I. Where does the action of the chapter take place? What are the peculiarities of an epoch described in the chapter? What new information does the reader get to know from the chapter? Dwell upon the general mood of the chapter.

II.

a). P.114. Comment on the phrase ‘buy immortal life for twopence’. What SD is implied there? Speak on the description of nature.

b). P.115. Dwell upon the inversions used in the passage. Comment on the way Martin speaks. Find simile denoting Nicholas’s and Martin’s state of mind at that moment.

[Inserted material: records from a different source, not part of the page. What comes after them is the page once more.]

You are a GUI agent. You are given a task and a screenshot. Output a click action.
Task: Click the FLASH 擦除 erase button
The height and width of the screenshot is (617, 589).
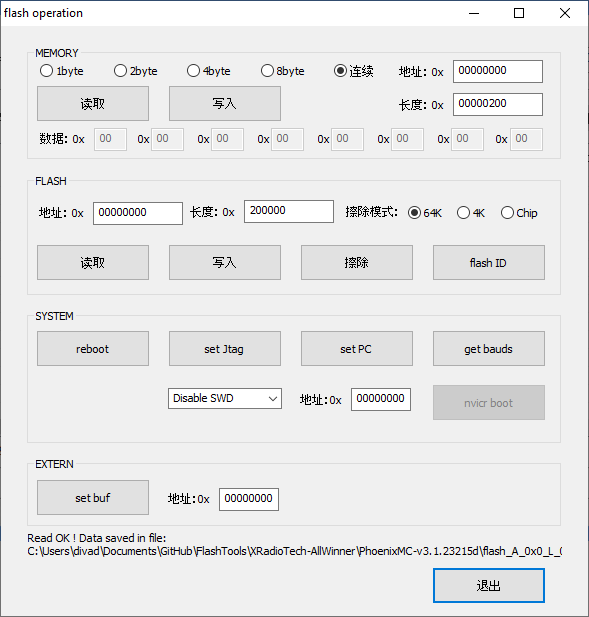357,262
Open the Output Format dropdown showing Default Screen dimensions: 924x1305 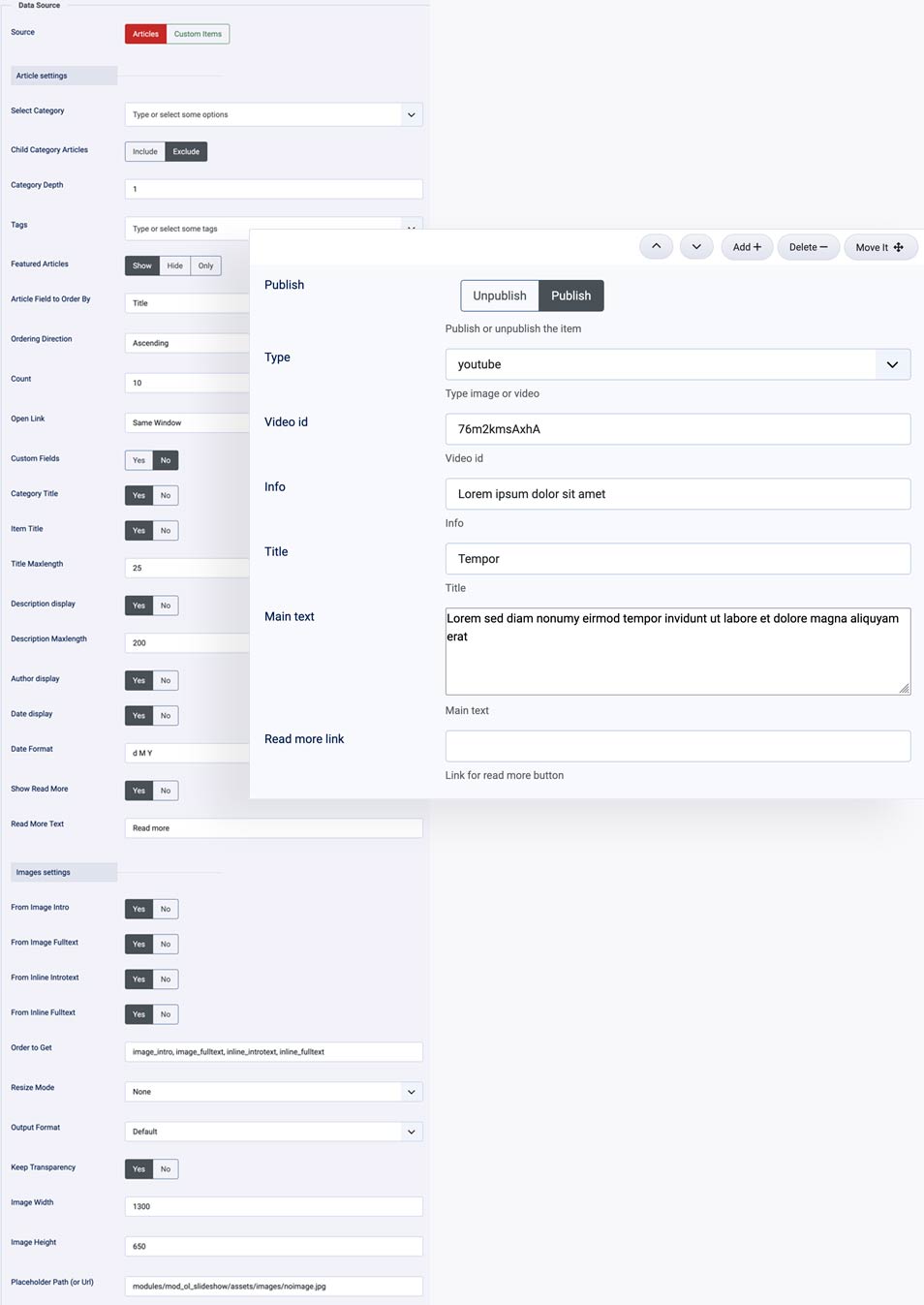click(x=272, y=1131)
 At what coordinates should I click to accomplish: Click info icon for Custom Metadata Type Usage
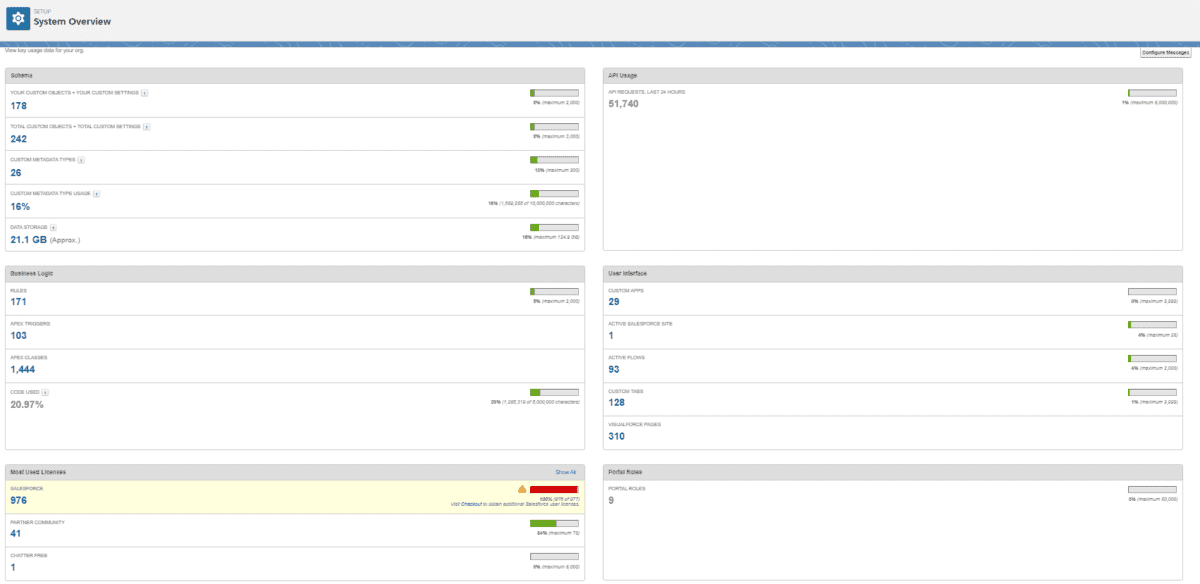pyautogui.click(x=96, y=194)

c). P. 116. Comment on bathos in the passage. What image does the jailer’s sarcasm create? Comment on the examples of simile and parenthesis used in a passage.

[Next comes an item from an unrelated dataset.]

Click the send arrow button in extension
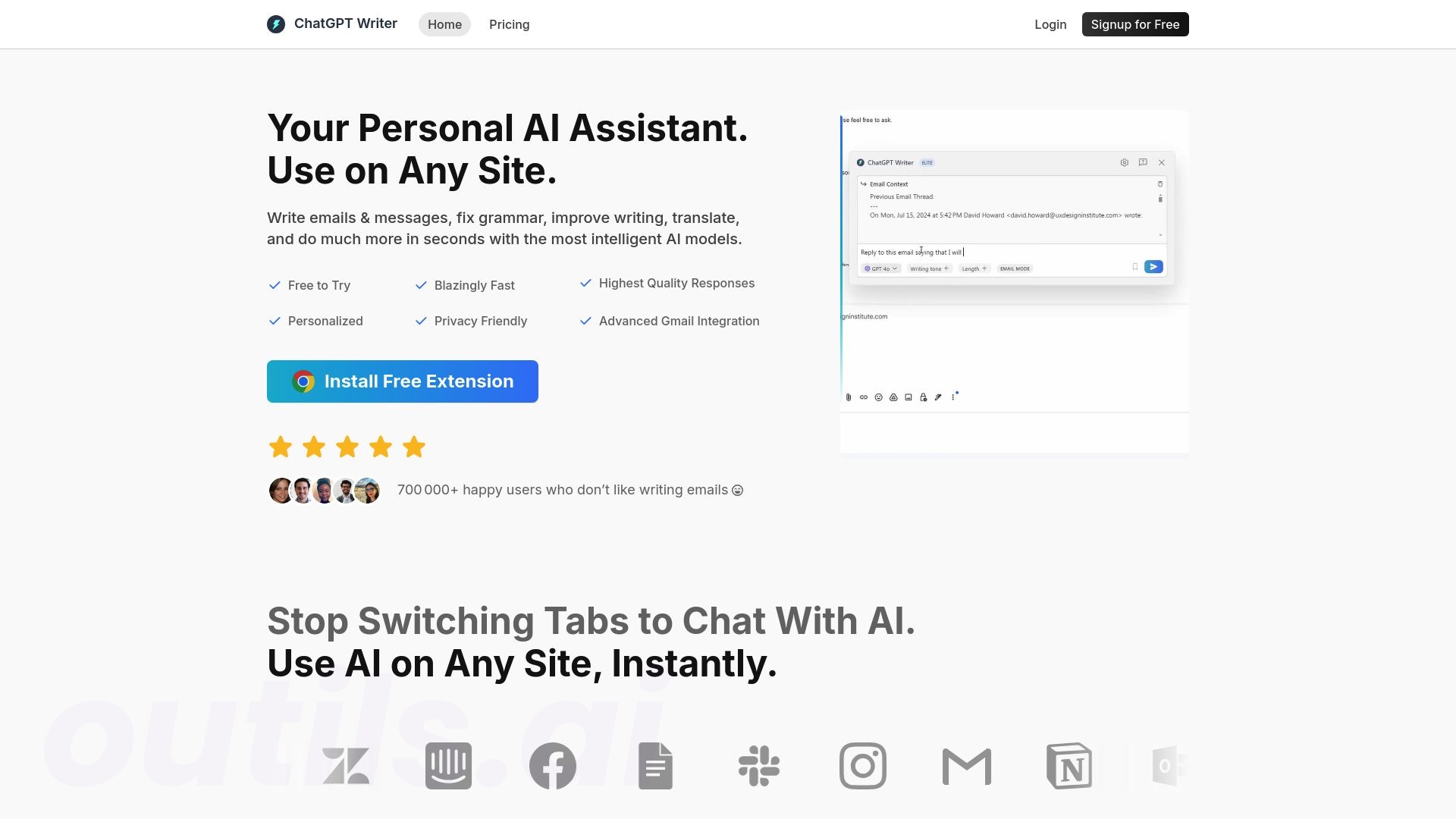 tap(1153, 266)
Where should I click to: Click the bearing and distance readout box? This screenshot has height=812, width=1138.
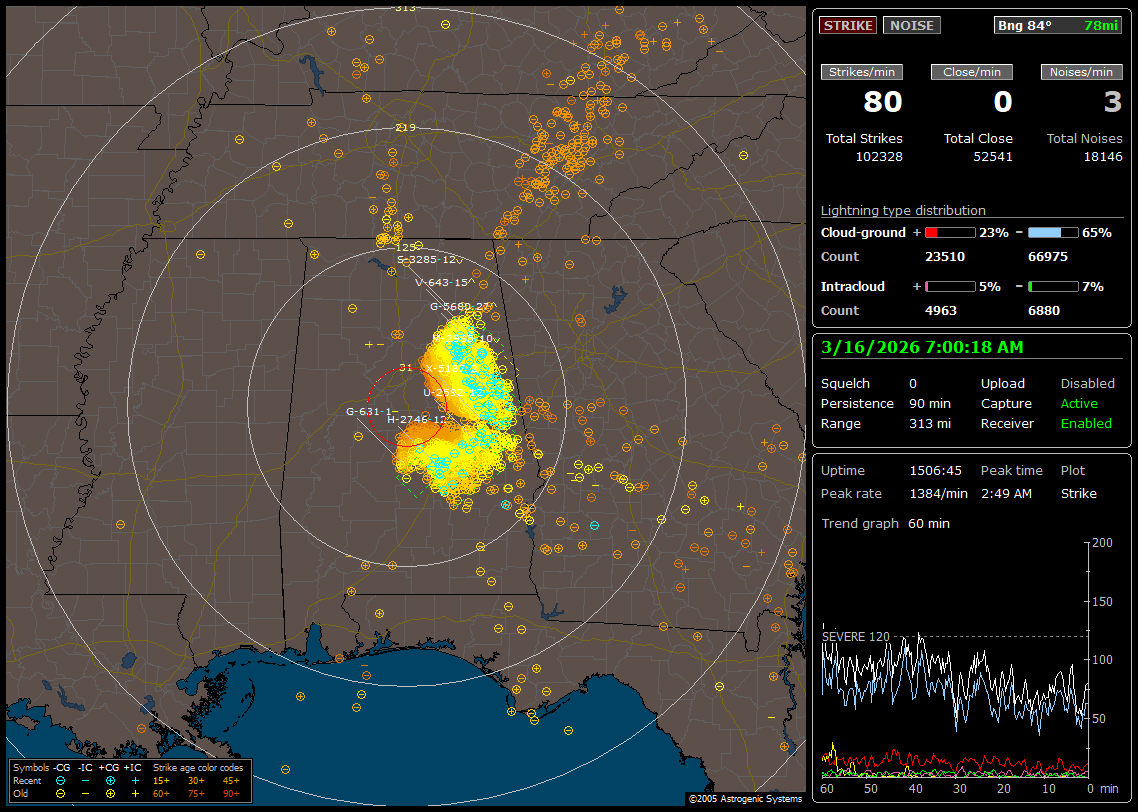(1058, 25)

d). P. 117. Dwell upon the general mood of the passage. With what SDs is it reached?

e). P.118. Speak on the personification, similes, metaphors and epithets used in the passage. What atmosphere do they create?

f). P. 119. Speak on the simile used to describe woman’s behaviour. Speak on the phrase ‘Martin surprised us…’ What is the significance of the lexical repetition of the word ‘light’? Comment on the simile used to describe Martin’s behaviour. Why does the narrator connect it with the beggar?

g). P. 120-121. Dwell upon the framing used in the passage. What is the purpose of its usage? Pick up other SDs used in the passage.

h). P. 122. Dwell upon the irony in the passage. Speak on metaphors. Comment on the phrase ‘this was the way…’

i). P. 123. Comment on the usage of antithesis in the passage. Dwell upon Stephen’s monologue.

j). P. 124. Dwell upon anaphoric repetitions in the passage. What mood do they create? Speak on simile and metonymy in the passage.

k). P. 125-126. Comment on the graphic pattern of the passage. Speak on aposiopesis.